We cover data law themes, the legal requirements, regulatory interpretation, and company implementation.
We publish the blue International Report, where we cover 170+ countries: laws, bills, court decisions, and interviews with companies and regulators, from which we distil practical advice and checklists of good practice.
We also publish the red UK Report in alternate months. They are available in pdf and html formats. See benefits of subscribing on page 15 in your programme and take advantage of our Introductory offer by becoming a subscriber.

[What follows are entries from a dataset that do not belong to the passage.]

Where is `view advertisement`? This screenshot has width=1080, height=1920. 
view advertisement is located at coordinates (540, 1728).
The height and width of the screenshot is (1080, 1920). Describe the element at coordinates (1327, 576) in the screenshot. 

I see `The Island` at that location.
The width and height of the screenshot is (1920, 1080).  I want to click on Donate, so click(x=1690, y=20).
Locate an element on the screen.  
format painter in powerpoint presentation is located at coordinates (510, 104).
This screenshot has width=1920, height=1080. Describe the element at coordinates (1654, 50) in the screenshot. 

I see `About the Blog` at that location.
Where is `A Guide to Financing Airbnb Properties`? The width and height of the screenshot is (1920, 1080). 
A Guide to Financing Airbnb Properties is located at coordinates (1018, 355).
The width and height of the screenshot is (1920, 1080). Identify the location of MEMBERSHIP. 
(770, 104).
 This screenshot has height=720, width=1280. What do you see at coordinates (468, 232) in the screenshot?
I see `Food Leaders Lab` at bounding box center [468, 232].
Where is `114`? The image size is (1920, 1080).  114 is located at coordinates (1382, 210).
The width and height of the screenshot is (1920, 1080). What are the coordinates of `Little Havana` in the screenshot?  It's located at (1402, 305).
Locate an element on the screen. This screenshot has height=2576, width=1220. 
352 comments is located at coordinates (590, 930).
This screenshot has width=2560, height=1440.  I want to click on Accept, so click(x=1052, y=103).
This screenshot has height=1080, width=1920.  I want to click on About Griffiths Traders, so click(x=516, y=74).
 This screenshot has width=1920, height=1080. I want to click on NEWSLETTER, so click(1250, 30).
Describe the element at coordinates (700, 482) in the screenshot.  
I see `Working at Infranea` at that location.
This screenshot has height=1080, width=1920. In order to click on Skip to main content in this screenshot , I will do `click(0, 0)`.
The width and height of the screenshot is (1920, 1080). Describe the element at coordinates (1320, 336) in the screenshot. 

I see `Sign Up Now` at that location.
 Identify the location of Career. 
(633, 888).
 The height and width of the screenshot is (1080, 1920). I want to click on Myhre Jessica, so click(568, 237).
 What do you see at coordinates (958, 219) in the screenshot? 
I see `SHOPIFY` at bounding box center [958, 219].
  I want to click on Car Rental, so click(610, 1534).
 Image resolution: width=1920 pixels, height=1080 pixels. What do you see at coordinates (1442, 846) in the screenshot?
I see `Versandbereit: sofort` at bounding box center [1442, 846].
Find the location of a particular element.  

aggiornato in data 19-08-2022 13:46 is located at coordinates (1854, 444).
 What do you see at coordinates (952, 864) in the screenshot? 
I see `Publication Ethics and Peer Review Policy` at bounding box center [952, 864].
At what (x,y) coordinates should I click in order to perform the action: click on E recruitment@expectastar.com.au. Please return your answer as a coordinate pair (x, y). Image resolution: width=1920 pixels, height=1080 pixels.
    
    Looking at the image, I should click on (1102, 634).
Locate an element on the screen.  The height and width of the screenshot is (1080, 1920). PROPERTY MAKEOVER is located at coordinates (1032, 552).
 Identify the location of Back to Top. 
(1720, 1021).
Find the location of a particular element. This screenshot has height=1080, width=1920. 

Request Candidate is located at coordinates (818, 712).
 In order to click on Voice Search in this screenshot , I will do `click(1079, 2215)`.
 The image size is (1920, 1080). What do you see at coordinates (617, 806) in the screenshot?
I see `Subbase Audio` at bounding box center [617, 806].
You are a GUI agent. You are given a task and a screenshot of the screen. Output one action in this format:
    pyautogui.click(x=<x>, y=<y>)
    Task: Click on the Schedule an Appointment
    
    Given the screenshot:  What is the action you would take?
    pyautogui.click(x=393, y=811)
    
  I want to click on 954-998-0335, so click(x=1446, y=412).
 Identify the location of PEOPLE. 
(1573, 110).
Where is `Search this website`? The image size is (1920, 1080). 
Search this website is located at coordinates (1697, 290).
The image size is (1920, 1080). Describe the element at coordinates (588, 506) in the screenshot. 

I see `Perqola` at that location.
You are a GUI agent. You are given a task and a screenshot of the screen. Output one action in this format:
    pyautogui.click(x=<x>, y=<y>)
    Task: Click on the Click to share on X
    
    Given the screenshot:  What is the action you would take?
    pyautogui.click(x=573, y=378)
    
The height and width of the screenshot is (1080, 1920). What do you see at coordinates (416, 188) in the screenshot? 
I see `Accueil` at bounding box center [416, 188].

Laura Linkomies, Editor, Tom Cooper, Deputy Editor and Merrill Dresner, Assistant Editor (and my wife) are here and will be happy to talk to you about the Reports. If you would like us to feature your company, please speak to any of us.
Sponsors
Thank you also to our generous sponsors for supporting this conference in many ways. In alphabetical order they are: Cooley, Dastra, Dentons, Freshfields, Latham & Watkins, Linklaters, Meta, Morrison Foerster, Phaselaw, Slaughter and May, TikTok, Westbrook Data Protection Services and White & Case.
Feedback welcome
Please respond to our feedback survey while you are here. Tell us the subjects and countries you would like PL&B to cover in future.


Future PL&B Events
You can see information in the conference programme (page 13) on our next two PL&B in-person events in London: in October on the UK, and in November on the USA. If you are a subscriber to either or both PL&B Reports and register early, these events are free!

Thank you to my PL&B colleagues named on page 2 in the programme.
Everyone tells us they enjoy the social and networking side of this conference, our meals together in the medieval hall, the walks, floating downstream in traditional punts tomorrow evening. This evening at dinner, I am sure you will enjoy The Guildhall Jazz Singers.
Thank you for listening. I declare this conference open.